Son nouvel intérêt s’accroît lors d’un autre stage effectué à Nancy. À cette occasion, il commence à douter de l’efficacité de la suggestion hypnotique et décide d’appliquer avec les patientes hystériques une autre méthode thérapeutique, mise au point par son ami Josef Breuer et sa patiente Anna O. Il s’agit de la « cure par la parole », destinée à vaincre les « résistances » du malade pour permettre aux souvenirs refoulés de revenir à la conscience grâce à une association libre des idées. Débute alors une période de grande réflexion théorique – enrichie par les observations cliniques de ses patients – que S. Freud partage avec Wilhelm Fliess, otorhinolaryngologiste et témoin de la première heure.

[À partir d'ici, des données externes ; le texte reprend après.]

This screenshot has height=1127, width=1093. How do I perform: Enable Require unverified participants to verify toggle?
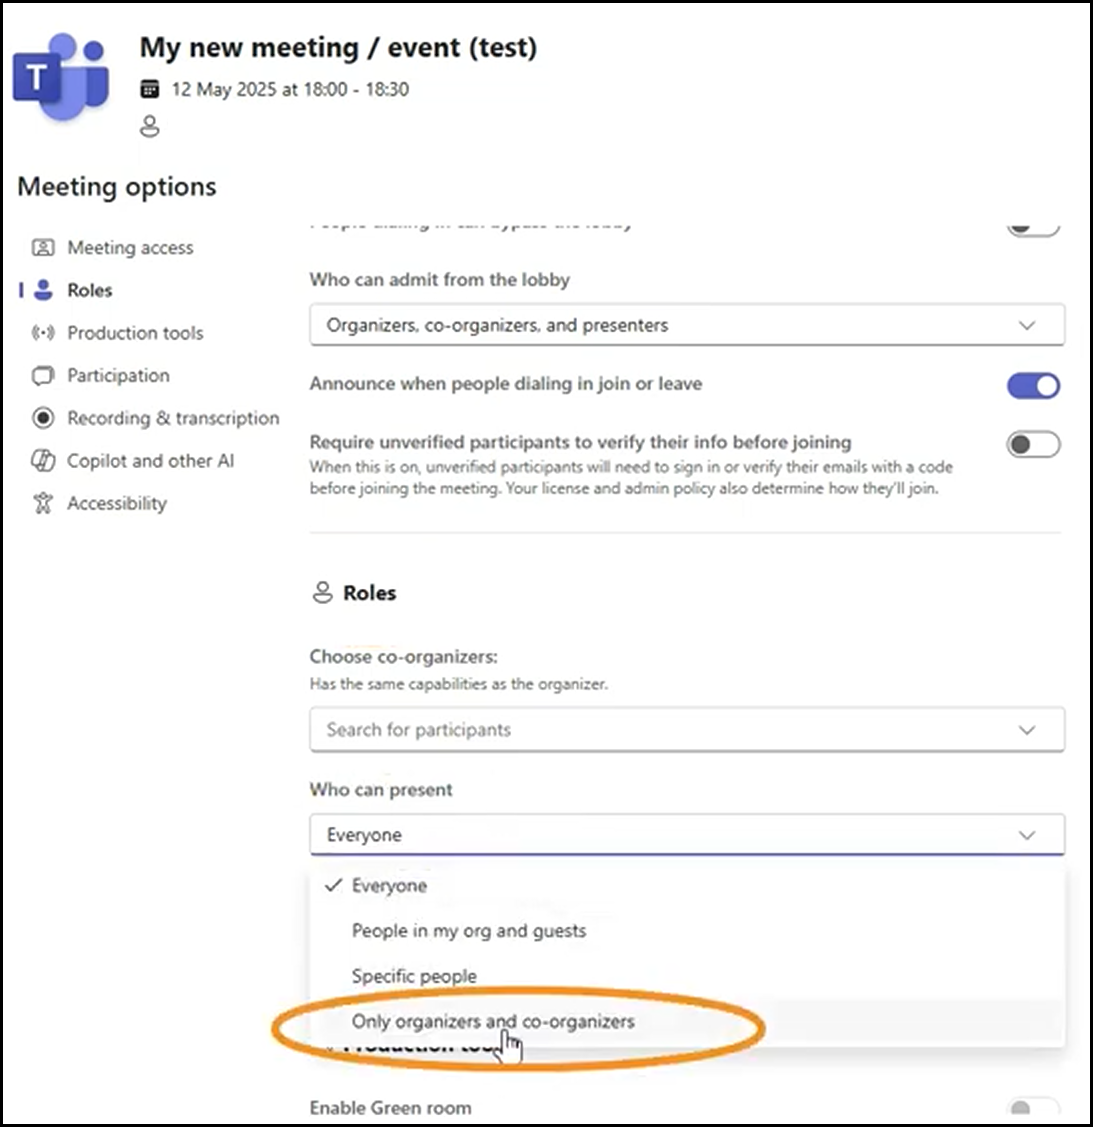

L’inventeur de la psychanalyse
En 1896, le mot « psycho-analyse » est employé pour la première fois par S. Freud, au départ pour désigner une technique thérapeutique, mais qui va bientôt englober la théorie du psychisme qu’il est en train d’élaborer. Chez S. Freud coexistent en fait trois sources principales d’inspiration : les observations de patients ; les influences théoriques de l’époque, marquées par une nouvelle idée, celle de l’existence d’un « inconscient » (sous des acceptions diverses, selon qu’elles proviennent de philosophes, de psychologues ou de psychiatres) ; enfin de son auto-analyse, que S. Freud entreprend à la mort de son père en 1896.